Slow Food Nation (SFN) was unlike the dozens of agricultural and food-related gatherings this reporter has attended for over a decade, such as the informative annual Eco-Farm and Bioneer conferences. Those tend to have a couple of thousand committed activists who pay and meet inside. Many of them were also at SFN, but they were joined by thousands of others, some of whom were merely curious, found themselves attracted, and dropped in to free events. Most of those attending SFN did so outside on sunny days in what is usually foggy San Francisco at this time of year. Sold-out SFN tours left for farms to the north and south, including to the Russian River in this reporter’s home county.

Walking through the victory garden were many parents with infants in their arms and strollers. It was a truly family event with people of all ages. The lines at the booths at the marketplace were often long where people could buy the kinds of food and lunches that the gathering advocated. Members of the Youth Food Movement delegation seemed to even out-number the gray-hairs at the Edible Education panel. Some of them planned to stay around for a gigantic Eat-In scheduled for Labor Day in a large San Francisco park.

SFN was a major networking event with so many people interested in food coming together. “Stop the Spray: Support Healthy Food Systems” flyers were passed out on the sidewalk to protest the Light Brown Apple Moth eradication program currently happening in parts of California. A flyer promoting the showing at a local theatre of the film The World According to Monsanto was distributed. It will be screened by Jeffrey M. Smith, author of the book Seeds of Deception: Exposing Industry and Government Lies about the Safety of Genetically Engineered Foods You’re Eating.

During the weekend both corporate leaders and anti-corporate activists were together in discussions.
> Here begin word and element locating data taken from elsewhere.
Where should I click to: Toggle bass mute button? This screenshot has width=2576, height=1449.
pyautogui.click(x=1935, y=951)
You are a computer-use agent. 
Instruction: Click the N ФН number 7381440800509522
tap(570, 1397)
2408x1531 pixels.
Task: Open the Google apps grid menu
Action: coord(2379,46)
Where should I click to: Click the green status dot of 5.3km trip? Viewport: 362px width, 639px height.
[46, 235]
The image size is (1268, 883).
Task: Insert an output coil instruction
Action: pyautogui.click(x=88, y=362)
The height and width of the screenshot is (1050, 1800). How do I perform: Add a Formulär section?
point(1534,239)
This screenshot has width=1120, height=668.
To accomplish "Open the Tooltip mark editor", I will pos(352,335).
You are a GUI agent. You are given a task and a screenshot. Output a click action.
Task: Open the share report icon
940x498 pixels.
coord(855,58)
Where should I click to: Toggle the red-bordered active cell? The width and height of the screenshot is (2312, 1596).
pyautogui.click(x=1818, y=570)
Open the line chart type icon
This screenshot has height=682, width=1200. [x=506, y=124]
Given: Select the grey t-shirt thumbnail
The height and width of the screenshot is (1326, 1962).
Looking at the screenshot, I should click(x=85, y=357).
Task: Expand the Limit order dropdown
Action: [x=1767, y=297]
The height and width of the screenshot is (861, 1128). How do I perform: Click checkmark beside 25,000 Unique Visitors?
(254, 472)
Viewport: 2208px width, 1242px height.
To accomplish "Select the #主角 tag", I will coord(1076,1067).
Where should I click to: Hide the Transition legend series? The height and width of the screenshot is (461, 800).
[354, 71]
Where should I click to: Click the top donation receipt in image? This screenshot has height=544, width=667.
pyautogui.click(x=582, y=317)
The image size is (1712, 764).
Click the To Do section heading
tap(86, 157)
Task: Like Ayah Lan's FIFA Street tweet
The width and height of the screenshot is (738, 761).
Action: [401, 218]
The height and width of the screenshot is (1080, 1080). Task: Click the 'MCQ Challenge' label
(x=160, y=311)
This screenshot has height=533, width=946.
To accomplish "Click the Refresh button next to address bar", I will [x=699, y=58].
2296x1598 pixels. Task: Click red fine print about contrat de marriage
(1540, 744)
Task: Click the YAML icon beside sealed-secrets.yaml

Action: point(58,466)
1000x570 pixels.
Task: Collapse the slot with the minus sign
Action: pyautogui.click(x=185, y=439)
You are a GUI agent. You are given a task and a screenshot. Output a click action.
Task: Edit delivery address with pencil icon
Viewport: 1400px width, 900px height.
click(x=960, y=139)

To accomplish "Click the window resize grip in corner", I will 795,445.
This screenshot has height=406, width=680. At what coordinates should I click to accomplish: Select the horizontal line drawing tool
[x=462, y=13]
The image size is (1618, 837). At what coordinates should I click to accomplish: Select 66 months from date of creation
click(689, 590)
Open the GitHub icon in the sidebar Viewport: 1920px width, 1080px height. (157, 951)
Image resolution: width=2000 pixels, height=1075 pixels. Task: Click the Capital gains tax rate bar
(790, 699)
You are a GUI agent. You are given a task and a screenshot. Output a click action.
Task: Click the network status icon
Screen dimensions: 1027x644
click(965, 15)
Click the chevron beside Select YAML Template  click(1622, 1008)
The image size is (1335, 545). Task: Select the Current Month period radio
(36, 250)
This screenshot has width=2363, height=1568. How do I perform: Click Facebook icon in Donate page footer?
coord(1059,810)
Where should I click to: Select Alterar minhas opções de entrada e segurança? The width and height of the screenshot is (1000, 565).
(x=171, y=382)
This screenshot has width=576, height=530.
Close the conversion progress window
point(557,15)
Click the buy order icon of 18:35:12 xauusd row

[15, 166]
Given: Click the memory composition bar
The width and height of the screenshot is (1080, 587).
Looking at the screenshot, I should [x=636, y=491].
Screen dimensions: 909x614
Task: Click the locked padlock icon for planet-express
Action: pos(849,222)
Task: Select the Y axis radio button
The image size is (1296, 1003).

SFN’s most controversial partner is Whole Foods Market, which is criticized for its union-busting activities and running small local grocery stores and small farmers out of business. In contrast, among SFN’s media partners was the progressive Mother Jones magazine.

“Whole Foods does not live up to Slow Food’s standards of good, clean, and fair,” asserted Sebastopol Farmer’s Market manager Paula Downing. “I went to a panel where a Mexican worker reported that they had negotiated a one cent a pound raise for their tomato picking in Florida with corporations like Taco Bell and Wal-Mart. Yet Whole Foods has not agreed to that raise. The difference is $45 for a ten-hour day, rather than $40. Rather than partner with Whole Foods, Slow Found should confine itself to stores that do comply with its standards, like Berkeley Bowl and Olivers in Sonoma County.”

“The role of Slow Food Nation,” according to one of its organizers, Michael Dimock, president of Roots of Change, “was to convene people and be a convergence.” A test of its effectiveness will be what happens in coming months as endorsers of the Declaration are solicited and then when it is presented to Congress.

Some SFN organizers are already considering hosting another such gathering, either next year or the following year.